• **Raw data**:
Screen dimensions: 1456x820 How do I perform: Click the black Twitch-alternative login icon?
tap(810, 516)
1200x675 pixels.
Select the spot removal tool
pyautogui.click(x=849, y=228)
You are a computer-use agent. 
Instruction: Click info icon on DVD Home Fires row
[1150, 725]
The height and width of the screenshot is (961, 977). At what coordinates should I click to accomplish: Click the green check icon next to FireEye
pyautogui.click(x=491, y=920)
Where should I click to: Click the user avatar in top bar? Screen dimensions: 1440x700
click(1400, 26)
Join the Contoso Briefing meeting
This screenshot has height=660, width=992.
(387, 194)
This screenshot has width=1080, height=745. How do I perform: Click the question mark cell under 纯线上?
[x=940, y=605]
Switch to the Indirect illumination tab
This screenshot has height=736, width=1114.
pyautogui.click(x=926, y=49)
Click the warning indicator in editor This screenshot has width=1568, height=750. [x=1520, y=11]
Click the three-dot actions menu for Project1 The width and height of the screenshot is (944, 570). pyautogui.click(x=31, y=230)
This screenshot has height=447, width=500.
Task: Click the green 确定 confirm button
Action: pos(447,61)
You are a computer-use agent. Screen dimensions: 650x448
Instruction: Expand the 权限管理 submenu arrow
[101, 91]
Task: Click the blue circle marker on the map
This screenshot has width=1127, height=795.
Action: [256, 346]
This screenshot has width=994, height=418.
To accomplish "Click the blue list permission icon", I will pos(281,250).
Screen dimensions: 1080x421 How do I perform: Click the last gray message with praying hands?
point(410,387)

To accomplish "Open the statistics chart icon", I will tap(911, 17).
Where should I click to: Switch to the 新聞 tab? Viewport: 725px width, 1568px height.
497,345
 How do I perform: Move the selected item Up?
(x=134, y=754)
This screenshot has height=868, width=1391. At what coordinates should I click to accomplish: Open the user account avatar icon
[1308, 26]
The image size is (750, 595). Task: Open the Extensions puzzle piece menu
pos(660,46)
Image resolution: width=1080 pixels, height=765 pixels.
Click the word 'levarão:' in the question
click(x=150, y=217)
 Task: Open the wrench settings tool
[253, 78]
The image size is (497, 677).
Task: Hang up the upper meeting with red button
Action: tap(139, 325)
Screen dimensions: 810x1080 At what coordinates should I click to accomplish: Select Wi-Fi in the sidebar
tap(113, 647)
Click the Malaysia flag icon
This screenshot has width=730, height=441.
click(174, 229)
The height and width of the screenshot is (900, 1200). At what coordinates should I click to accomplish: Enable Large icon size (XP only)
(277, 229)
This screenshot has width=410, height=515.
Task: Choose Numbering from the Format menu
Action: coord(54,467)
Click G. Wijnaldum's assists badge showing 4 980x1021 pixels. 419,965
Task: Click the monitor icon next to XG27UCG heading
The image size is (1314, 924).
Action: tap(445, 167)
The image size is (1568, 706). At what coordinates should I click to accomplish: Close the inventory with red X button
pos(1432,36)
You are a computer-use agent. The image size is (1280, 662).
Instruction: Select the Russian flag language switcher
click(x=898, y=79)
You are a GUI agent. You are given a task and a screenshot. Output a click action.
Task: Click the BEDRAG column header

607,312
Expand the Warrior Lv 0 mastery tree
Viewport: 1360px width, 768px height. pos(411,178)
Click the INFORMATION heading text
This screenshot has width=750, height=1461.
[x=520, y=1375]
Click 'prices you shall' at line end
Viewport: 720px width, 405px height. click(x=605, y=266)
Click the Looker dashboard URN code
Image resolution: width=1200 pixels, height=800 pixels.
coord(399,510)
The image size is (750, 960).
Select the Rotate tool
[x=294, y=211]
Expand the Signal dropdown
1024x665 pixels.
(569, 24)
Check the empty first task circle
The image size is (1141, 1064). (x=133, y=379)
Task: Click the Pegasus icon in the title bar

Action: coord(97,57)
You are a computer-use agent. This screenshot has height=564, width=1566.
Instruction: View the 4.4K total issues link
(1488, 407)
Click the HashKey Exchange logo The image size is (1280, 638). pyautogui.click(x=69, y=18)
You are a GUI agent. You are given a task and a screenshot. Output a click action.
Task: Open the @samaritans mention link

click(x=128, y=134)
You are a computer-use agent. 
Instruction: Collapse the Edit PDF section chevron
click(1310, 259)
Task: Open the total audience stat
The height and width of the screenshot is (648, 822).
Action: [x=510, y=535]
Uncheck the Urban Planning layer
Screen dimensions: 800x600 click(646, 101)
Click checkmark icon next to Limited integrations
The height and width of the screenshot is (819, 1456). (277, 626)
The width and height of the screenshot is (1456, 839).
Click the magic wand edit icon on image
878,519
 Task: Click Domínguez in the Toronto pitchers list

• **Task to complete**: Copy every line in the data above that has the string "list" in it.

• **Output of the task**:
To accomplish "Click the blue list permission icon", I will pos(281,250).
 Task: Click Domínguez in the Toronto pitchers list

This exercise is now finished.